My goal is to narrow several hundred Variables to those with the highest impact on market value of a series of several hundred homes (some have various qualities while some do not–these are the variables). I used a simple binary scoring for each home and each variable. (1=has variable; 0=does not have variable.)
For the initial step my theory is if the P-Value of a variable is <= 0.05 it should be included in the initial list of variables and at least has a probability of making an impact on the series of homes within the group.
I set up a Linear Regression Loop to score the P-Value of each variable.
From a data science perspective is my logic sound and should I be considering other strategies to discover the highest value impacting qualities for each set of homes?

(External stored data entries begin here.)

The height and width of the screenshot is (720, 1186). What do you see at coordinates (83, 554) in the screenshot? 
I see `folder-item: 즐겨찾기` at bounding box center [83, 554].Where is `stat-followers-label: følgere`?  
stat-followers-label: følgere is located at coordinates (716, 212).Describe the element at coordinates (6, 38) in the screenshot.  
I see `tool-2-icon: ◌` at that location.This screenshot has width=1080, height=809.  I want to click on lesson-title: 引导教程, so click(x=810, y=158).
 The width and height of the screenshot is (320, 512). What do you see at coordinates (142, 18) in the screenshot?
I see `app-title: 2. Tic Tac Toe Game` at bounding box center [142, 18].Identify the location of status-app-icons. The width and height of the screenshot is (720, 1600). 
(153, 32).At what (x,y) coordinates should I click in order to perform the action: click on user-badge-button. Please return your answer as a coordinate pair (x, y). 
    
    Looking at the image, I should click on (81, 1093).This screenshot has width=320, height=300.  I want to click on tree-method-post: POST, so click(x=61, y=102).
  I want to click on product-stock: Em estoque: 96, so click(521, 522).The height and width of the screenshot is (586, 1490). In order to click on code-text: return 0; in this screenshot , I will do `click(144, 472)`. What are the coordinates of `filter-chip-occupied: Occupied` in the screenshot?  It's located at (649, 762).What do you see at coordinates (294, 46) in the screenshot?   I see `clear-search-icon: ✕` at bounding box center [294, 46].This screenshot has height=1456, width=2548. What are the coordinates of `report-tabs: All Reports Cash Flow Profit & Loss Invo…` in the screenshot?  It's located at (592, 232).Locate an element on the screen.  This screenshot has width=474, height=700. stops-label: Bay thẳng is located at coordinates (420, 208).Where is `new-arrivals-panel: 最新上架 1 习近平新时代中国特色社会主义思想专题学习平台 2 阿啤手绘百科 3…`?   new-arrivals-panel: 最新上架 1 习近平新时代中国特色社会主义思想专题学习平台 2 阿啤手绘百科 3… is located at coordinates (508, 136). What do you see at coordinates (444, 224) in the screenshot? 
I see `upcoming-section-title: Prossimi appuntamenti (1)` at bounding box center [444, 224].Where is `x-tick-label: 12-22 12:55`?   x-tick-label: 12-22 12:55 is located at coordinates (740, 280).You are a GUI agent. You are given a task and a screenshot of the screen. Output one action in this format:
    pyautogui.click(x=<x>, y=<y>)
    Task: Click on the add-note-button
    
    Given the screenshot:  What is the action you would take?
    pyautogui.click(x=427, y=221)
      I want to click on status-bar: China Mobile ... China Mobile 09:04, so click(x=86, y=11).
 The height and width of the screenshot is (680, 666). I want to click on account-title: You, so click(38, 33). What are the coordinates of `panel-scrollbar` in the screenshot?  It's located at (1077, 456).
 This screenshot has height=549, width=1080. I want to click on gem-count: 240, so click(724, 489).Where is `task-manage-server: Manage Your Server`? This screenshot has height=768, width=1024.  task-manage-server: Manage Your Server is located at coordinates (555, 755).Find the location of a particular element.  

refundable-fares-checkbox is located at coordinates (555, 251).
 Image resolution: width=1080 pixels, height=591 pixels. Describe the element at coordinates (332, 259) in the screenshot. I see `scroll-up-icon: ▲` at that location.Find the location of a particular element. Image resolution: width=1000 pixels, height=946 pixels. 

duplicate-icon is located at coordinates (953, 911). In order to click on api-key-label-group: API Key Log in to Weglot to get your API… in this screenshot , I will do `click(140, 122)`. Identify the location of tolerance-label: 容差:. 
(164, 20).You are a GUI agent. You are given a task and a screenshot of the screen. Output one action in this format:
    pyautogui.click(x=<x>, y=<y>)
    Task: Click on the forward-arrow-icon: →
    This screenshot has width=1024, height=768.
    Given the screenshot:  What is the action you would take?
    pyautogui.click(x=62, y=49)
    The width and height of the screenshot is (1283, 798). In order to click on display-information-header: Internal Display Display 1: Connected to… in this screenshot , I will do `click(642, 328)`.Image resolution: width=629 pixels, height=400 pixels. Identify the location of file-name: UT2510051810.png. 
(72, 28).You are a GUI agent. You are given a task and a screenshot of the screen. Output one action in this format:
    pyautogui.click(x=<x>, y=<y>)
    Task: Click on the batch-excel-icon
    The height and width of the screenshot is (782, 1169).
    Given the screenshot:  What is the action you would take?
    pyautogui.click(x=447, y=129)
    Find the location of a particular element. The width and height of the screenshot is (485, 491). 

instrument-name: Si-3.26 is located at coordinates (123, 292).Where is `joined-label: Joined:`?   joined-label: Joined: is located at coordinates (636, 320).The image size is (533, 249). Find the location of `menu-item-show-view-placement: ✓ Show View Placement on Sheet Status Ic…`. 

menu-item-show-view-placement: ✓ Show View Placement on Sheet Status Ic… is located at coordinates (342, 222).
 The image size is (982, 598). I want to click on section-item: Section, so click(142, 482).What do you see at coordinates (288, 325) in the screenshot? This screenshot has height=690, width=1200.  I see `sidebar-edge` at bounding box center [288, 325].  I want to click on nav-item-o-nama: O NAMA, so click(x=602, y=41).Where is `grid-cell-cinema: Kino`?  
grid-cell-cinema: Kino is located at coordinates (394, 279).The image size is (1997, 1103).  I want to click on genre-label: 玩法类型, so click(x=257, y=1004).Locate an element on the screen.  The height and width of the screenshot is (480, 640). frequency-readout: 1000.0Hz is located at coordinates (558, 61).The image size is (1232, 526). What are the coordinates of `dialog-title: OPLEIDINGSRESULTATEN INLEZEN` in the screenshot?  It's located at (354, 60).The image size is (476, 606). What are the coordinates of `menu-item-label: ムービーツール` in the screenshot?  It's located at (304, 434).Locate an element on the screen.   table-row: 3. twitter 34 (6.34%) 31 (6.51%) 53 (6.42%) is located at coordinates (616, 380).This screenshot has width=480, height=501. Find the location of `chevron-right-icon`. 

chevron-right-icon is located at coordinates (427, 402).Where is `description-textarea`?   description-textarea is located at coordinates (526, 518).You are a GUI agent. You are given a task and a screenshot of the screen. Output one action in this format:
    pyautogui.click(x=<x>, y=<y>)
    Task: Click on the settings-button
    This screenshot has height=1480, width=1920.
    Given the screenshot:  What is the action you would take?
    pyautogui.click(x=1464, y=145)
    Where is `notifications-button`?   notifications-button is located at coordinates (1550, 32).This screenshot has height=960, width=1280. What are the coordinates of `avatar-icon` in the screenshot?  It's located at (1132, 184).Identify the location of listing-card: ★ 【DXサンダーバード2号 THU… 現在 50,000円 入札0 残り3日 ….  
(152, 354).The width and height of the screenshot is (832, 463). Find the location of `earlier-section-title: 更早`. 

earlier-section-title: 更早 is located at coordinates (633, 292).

I know this is outside of the typical KNIME question but appreciate your thoughts. Thanks
PS: I did also run a random forest regression and used the KNIME suggestions on deriving the variable importance. I am now looking into how the Linear and Random Forest outcomes align–or don’t, and am open to any/all further suggestions. Thanks
@mlauber71 , thank you. I will check out all. I used the low variance and correlation nodes when reducing the variables from approximately 230 down to 40 or so under different methods. The P-Value in Linear Regression was something new I was trying because I did not like the value contribution results I was seeing. It’s tricky stuff as what I am really doing is isolating the contribution values of four categories within the sale data, one of which you see here in the 230 or so variables.
I will check out all of your suggested links. thanks